The overexpression of c-FLIP protein, a caspase-8 inhibitor, is known to regulate apoptosis mediated by TRAIL in colon cancer cells [26] by conferring resistance to death receptor [13]. The data obtained from Western blotting indicated that the administration of TA to colon cancer cells reduced both c-FLIP isoforms in a time course (Fig. 5B). Besides HCT116 cells, this protein was also downregulated in U266 cells dependent on time (Fig. 5C). Overall, our result showed that suppression of c-FLIP${}_L$ and/or c-FLIP${}_S$ expression may involve in apoptosis induced by TRAIL.

Next, we determined whether TA increases the suppression of antiapoptotic proteins when combined with TRAIL. HCT116 cells was exposed with TA (100–200 pg/mL) alone or in combination with TRAIL and then performed western blotting to determine the effect of this combination. As shown in Fig. 5D, we observed that TA alone dose dependently suppressed the expression cIAP2, Bcl-2, survivin (Fig. 5D), and metastatic protein ICAM1 (Fig. 5E), however, in combination with TRAIL this suppression is significantly increased. The antiapoptotic protein XIAP and angiogenic protein VEGF suppressed at even lower dose of both TA and TRAIL either treated alone or in combination.
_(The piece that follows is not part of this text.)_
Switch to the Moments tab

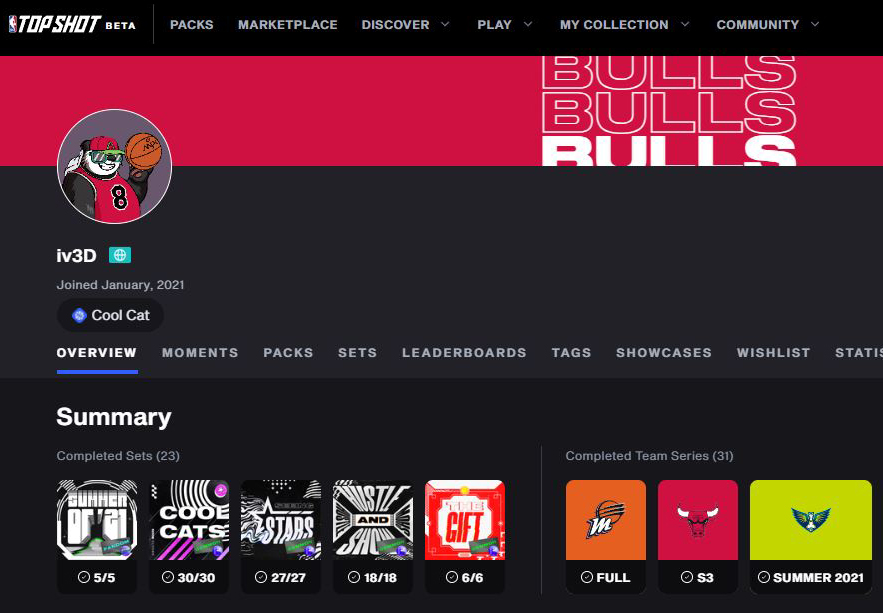coord(200,353)
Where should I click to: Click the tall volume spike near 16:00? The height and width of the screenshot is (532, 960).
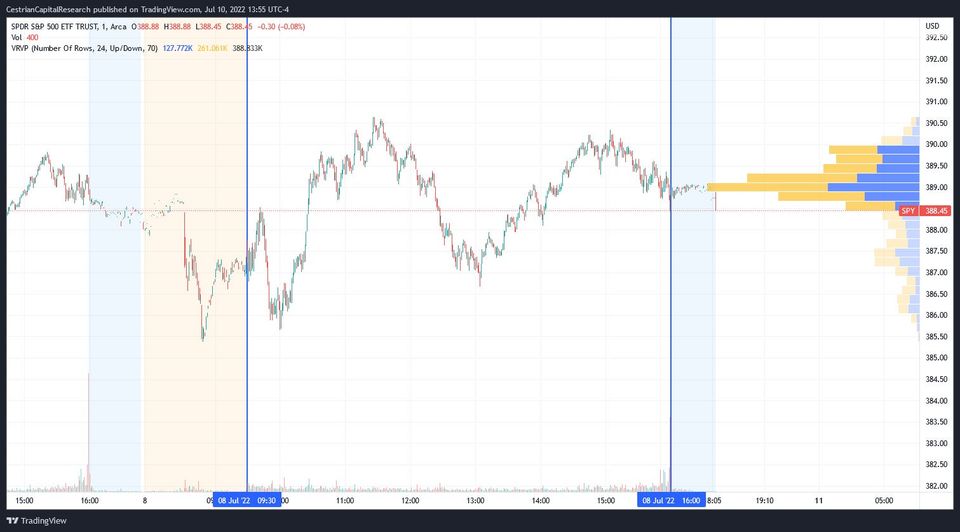click(x=89, y=432)
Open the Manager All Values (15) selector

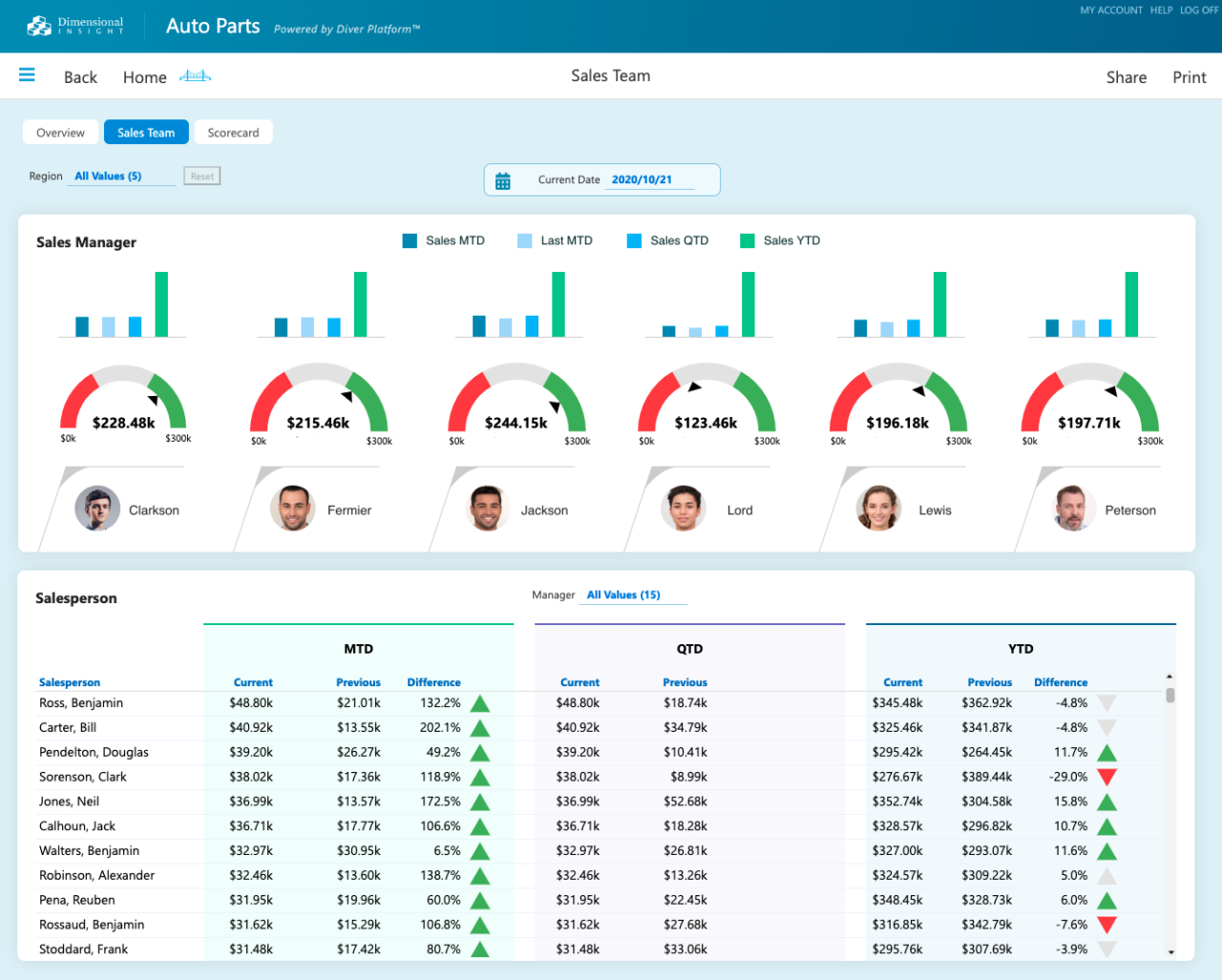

We further determined whether TA increases modulation of p21, p53 and antiapoptotic proteins TRAF1 and Mcl1 when combined with TRAIL. For this we treated cells for 12 hours and 24 hours with TA alone or in combination with TRAIL. We found that TA suppressed the expression of p21, TRAF1, and Mcl1 alone or in combination with TRAIL in both 12 and 24 hours of exposure. The effect was more prominent at 24 hours of exposure compared to 12 hours. Similarly we observed increased expression of p53 by TA not by TRAIL at both 12 and 24 hours of exposure (Fig. 5F). Besides these, we also found decreased level of c-Myc, Cyclin D1 (Fig. 5G), and CXCR4 (Fig. 5H) by TA alone or in combination. The effect of TA and/or TRAIL was also more prominent at 24 hours of exposure compared to 12 hours.